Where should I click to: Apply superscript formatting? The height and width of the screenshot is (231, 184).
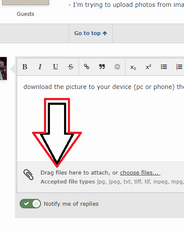[x=149, y=67]
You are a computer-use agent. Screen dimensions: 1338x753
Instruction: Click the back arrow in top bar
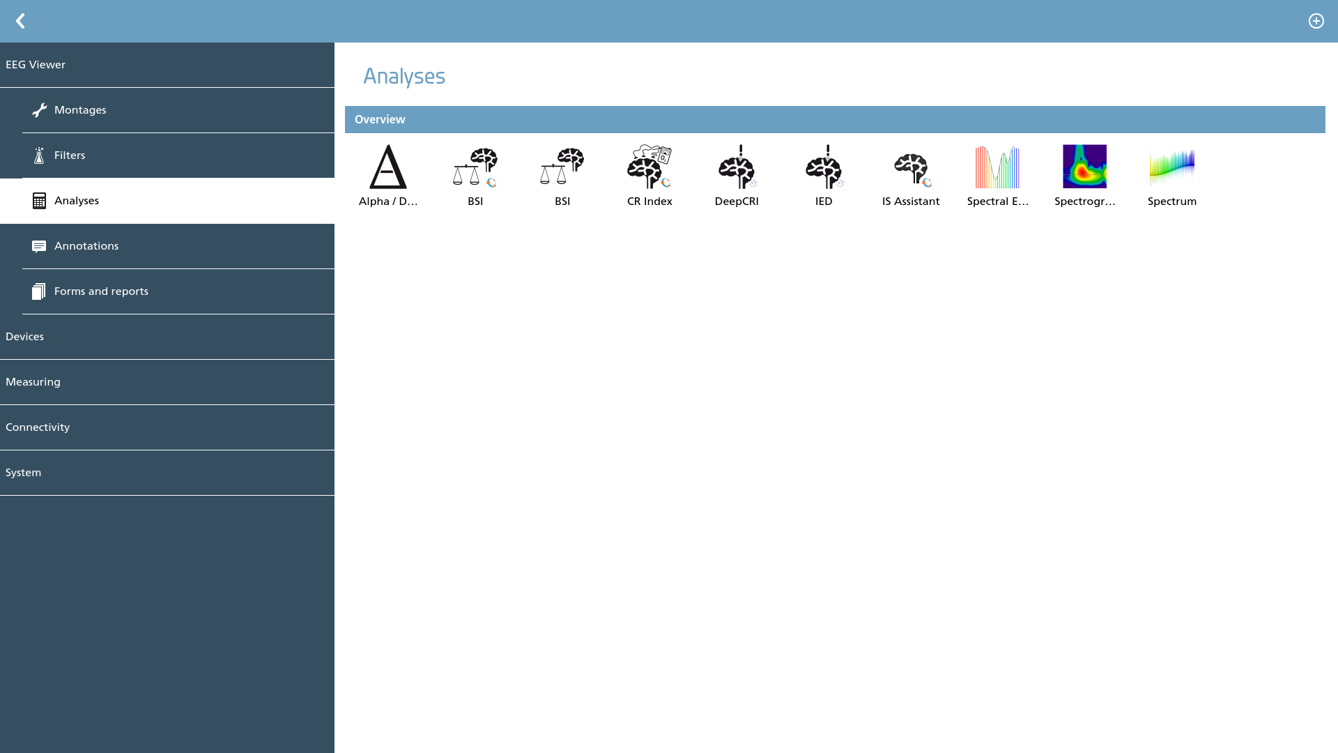coord(20,21)
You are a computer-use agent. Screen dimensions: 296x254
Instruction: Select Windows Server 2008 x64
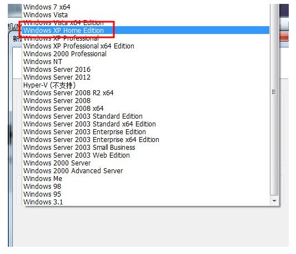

* _Problem details_: Write out all of the material above word for word, without the pictures.

* _Solution for this problem_:
Where should I click to: Apply superscript formatting? The height and width of the screenshot is (231, 184).
[x=149, y=67]
You are a computer-use agent. Screen dimensions: 1338x753
Instruction: Click the back arrow in top bar
coord(20,21)
You are a computer-use agent. Screen dimensions: 296x254
Instruction: Select Windows Server 2008 x64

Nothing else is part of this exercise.